Constructive Criticisms and Suggestions:

1.     Model Complexity vs. Resource Constraints: While the optimized lightweight model is impressive, a comparison with simpler models (e.g., machine learning or statistical models) in terms of performance vs. resource usage would be valuable, especially for extremely resource-constrained environments.

2.     Scalability and Real-world Deployment: The paper would benefit from more discussion on the practical challenges of scaling this system to a city-wide level. What are the potential bottlenecks? How would the system handle thousands of sensors?

3.     Data Quality and Sensor Calibration: More details on ensuring long-term data quality would be valuable, particularly addressing sensor drift in high-temperature and dusty environments typical in India.

4.     Long-term Performance: While the paper presents impressive results, more discussion on how the system handles seasonal changes or long-term trends in air quality would be beneficial.

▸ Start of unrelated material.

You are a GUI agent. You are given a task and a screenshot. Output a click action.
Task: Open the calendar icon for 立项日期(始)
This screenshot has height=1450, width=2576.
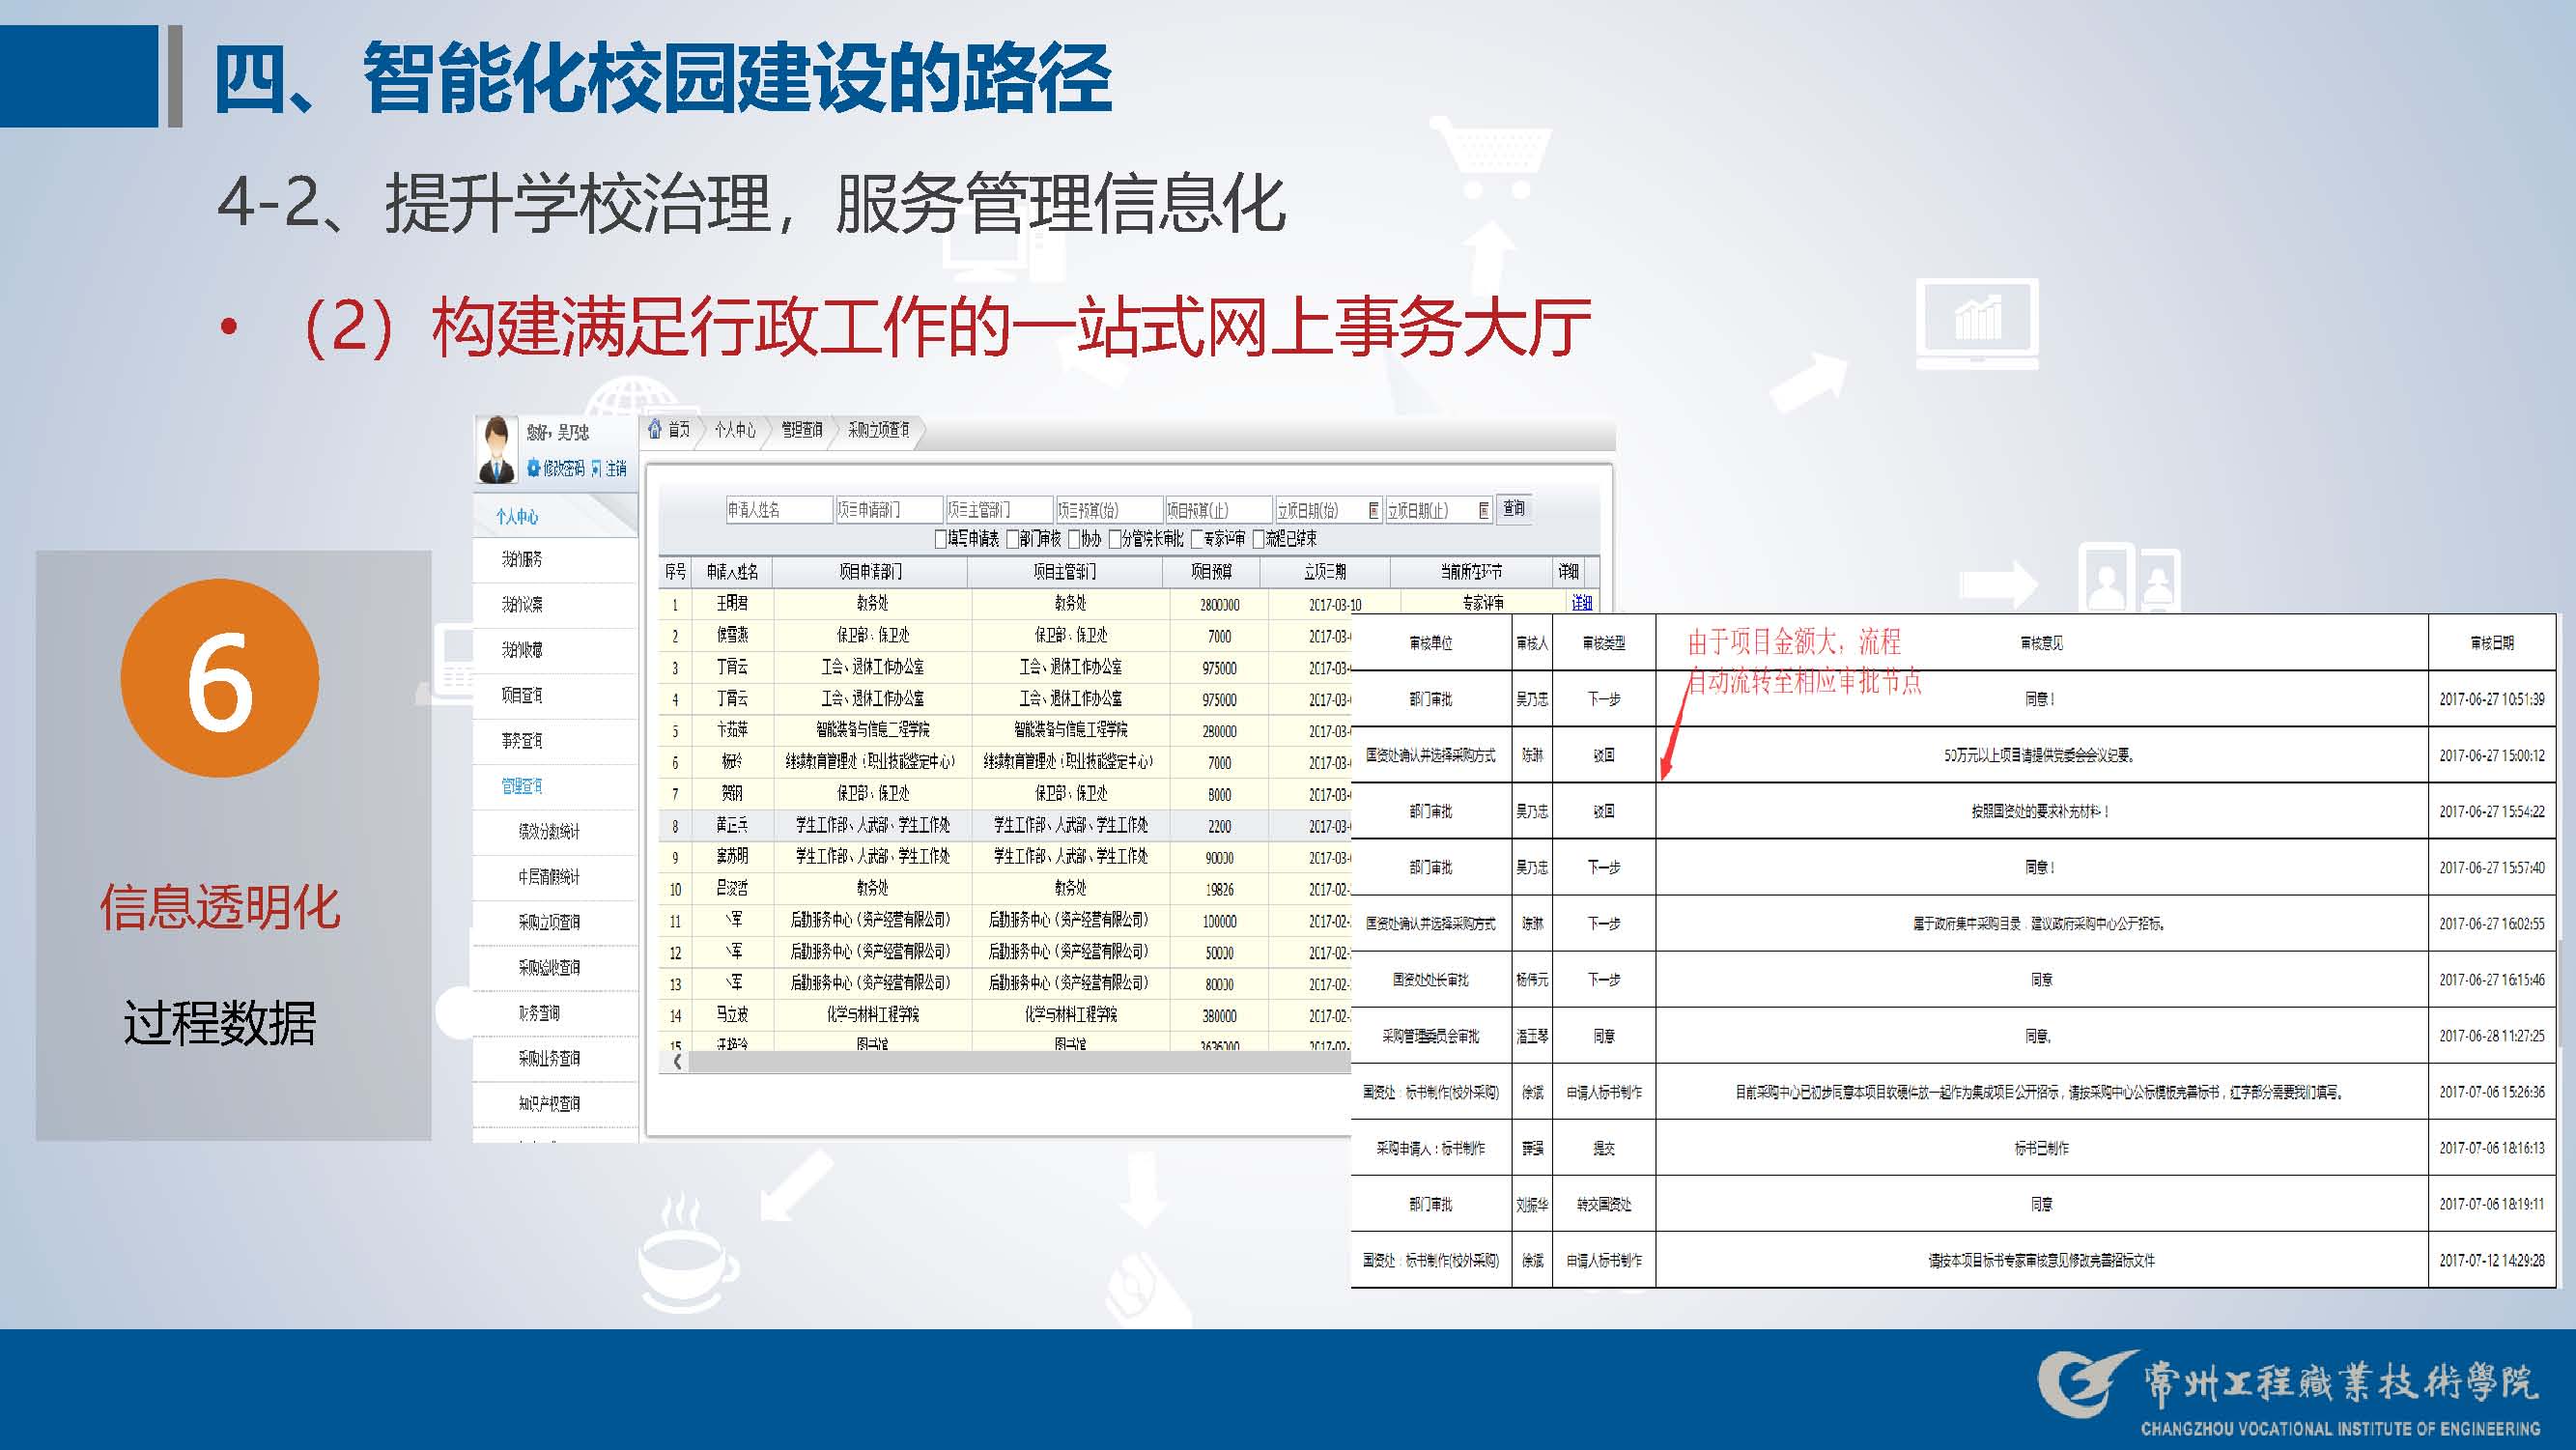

5.     Interdisciplinary Impact: Expanding on the potential impact of this system on public health policies or urban planning decisions would enhance the paper's broader relevance.

General Comments:

6.     Conciseness: The paper is well-written but quite long. Consider condensing some sections, particularly generic definitions, to improve readability. For instance, the background on IoT and Fog Computing (pages 3-4) could focus more on their specific applications to air quality monitoring.

7.     Figures: While informative, some figures (like Fig. 10 and 11) are dense and difficult to read. Consider splitting these into multiple figures for clarity. For example, Figure 10 could be divided into separate figures for error metrics (RMSE and MAE) and performance metrics (R2 and Theil's U1).

8.     Real-world Impact: More discussion on potential real-world impact and implementation challenges would enhance the paper's practical relevance.

Detailed Suggestions:

9.     Abstract: The abstract, while informative, could be more concise. For example: "This enables real-time processing, accurate forecasting, and timely warnings of dangerous AQI levels while optimizing fog resources."

10.  Introduction: Improve paragraph transitions. For instance, between paragraphs 2 and 3 on page 2, consider adding: "To address these challenges, researchers have turned to advanced technologies such as IoT and Fog Computing."

11.  Literature Review: Make the review more critical. When discussing existing AQM systems (pages 5-6), analyze their limitations. For example: "While Kumar et al. [25] developed a cloud-based AQM system, it lacks real-time processing capabilities crucial for immediate response to air quality changes."

12.  Methodology: The explanation of the Seq2Seq GRU Attention model (pages 21-23) could benefit from a simplified analogy for non-experts. For instance: "Think of the encoder as a reader summarizing a book, the attention mechanism as highlighting important passages, and the decoder as an author writing a new chapter based on those highlights."

Despite these suggestions, the depth of this work is impressive. The authors have clearly put significant thought into every aspect of the system, from hardware choices to software optimizations. The EnviroWeb application is a commendable addition, making the data accessible and understandable to end-users. The optimization of the Deep Learning model for fog deployment is particularly noteworthy.

This paper makes a significant contribution to the field, bridging the gap between theoretical models and practical implementation in smart city environmental monitoring. With revisions addressing the points raised, this paper could be a highly impactful publication in the field.

Comments on the Quality of English Language

Structural issues, should be easy to address as mentioned above.

Author Response

Please see the attachment.

Author Response File: Author Response.pdf

Round 2

Reviewer 1 Report

Comments and Suggestions for Authors

The paper notably improved after its revision, and I have no further comments.